Our final cut is one that we suspect many people have used to test out classic speakers like these: Whole Lotta Love from Led Zepplin II. We cranked up the volume a bit for this one and let it rip on the Heresy III. This track was a lot of fun on the Heresy III. If we had not been switching between them and the Forte III, we would have probably been very happy, but we had so we could not wait to flip over. When we got the Forte III going we noticed a huge difference in bass impact. If you know this track, about 90 seconds in you get a lot of percussion sounds. These were also clearer and more open on the Forte III. It does have a better horn tweeter and midrange, so no surprise there.
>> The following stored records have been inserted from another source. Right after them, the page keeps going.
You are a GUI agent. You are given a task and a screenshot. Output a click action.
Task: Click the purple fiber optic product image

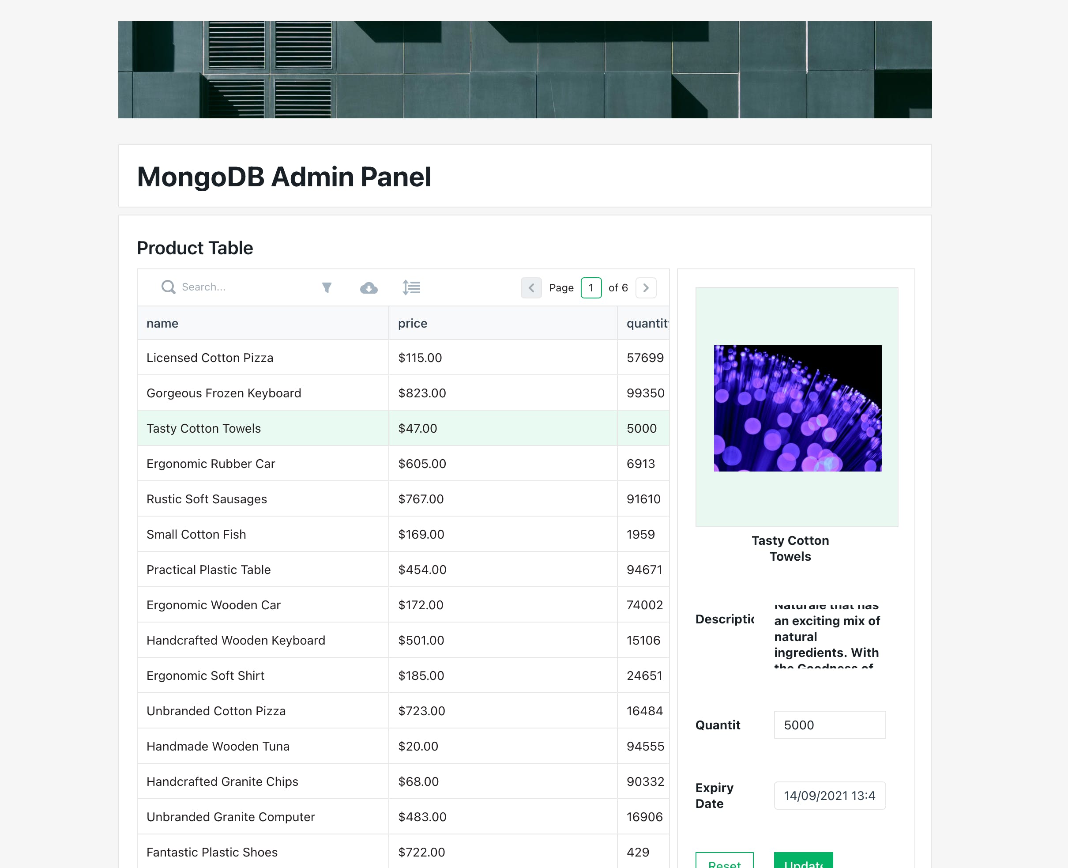pos(797,408)
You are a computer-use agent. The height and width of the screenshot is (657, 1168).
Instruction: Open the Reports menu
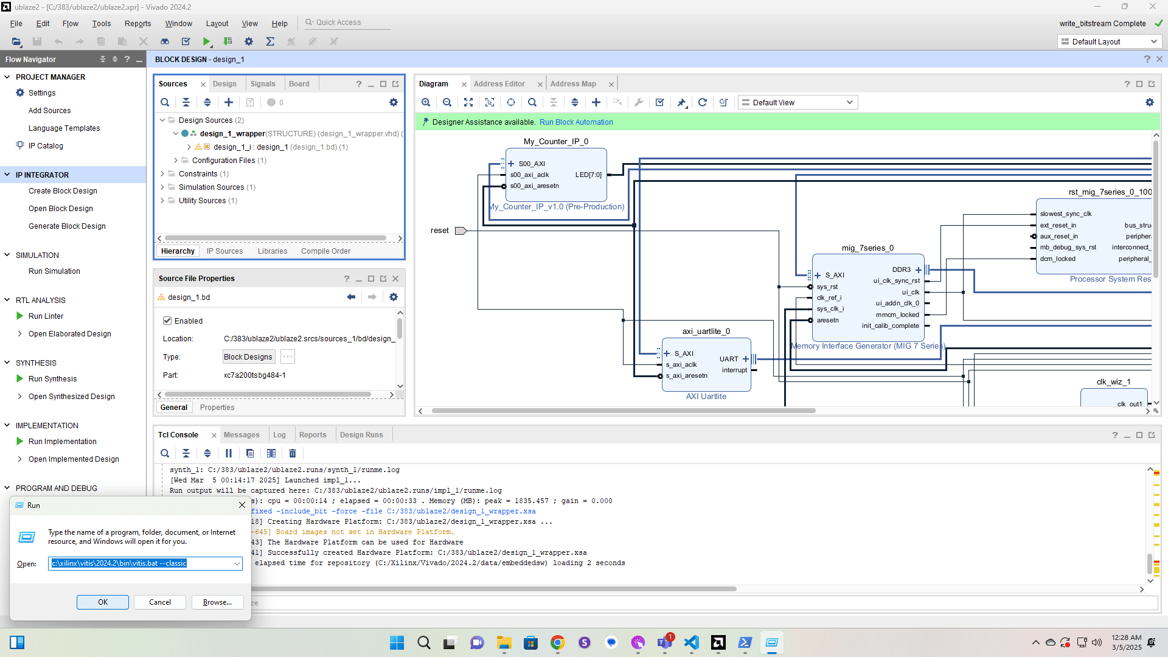137,23
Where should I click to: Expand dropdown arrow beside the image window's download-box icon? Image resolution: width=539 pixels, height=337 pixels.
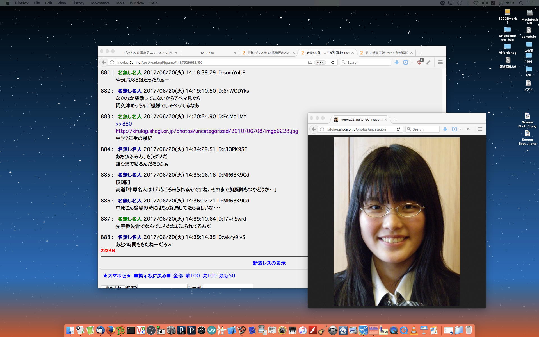pos(461,129)
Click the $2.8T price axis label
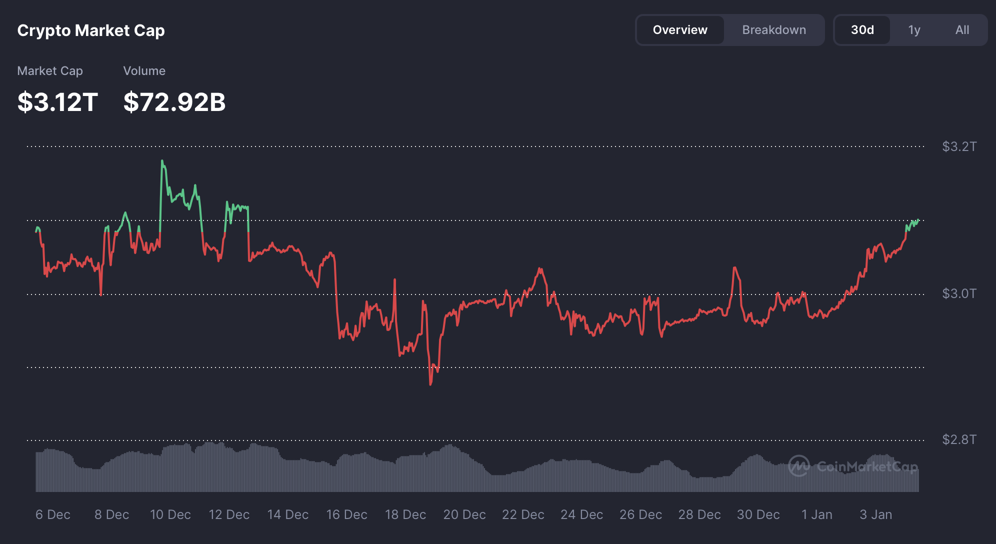 click(x=959, y=440)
The next thing that happens on the track is while the percussion stays rock solid, the guitar and vocal lines move all over the place as they really played around with the mix. When this was happening on the Heresy III, it just sounded like the guitar moved from one speaker to the other, like an old stereo effect. On the Forte III, we felt a much more three-dimensional presentation,with it even sounding like the sound was coming from outside the speakers. The light cymbal work also sounded less strained and more effortless on the Forte III. When the music comes back together at the end, things just sounded amazing. This $4000 speaker was giving us rock n’ roll goosebumps.
Both of these Klipsch Heritage speakers are a lot of fun to listen to. If you get the Heresy and never hear a Forte III, you will likely be happy, although we do wish it had a bigger soundstage. We do feel the $1,400 total cost jump to the Forte III is worth every single penny if not more. They are just better in every aspect from top to bottom. The top end is smoother and more effortless, the midrange difference is huge in our opinion and you will not need a subwoofer with them, which we think you will want to have with the Heresy III. The whole presentation of the sound is much bigger, deeper, and wider with the Forte III and somehow they kept our toes tapping a lot more than the Heresy.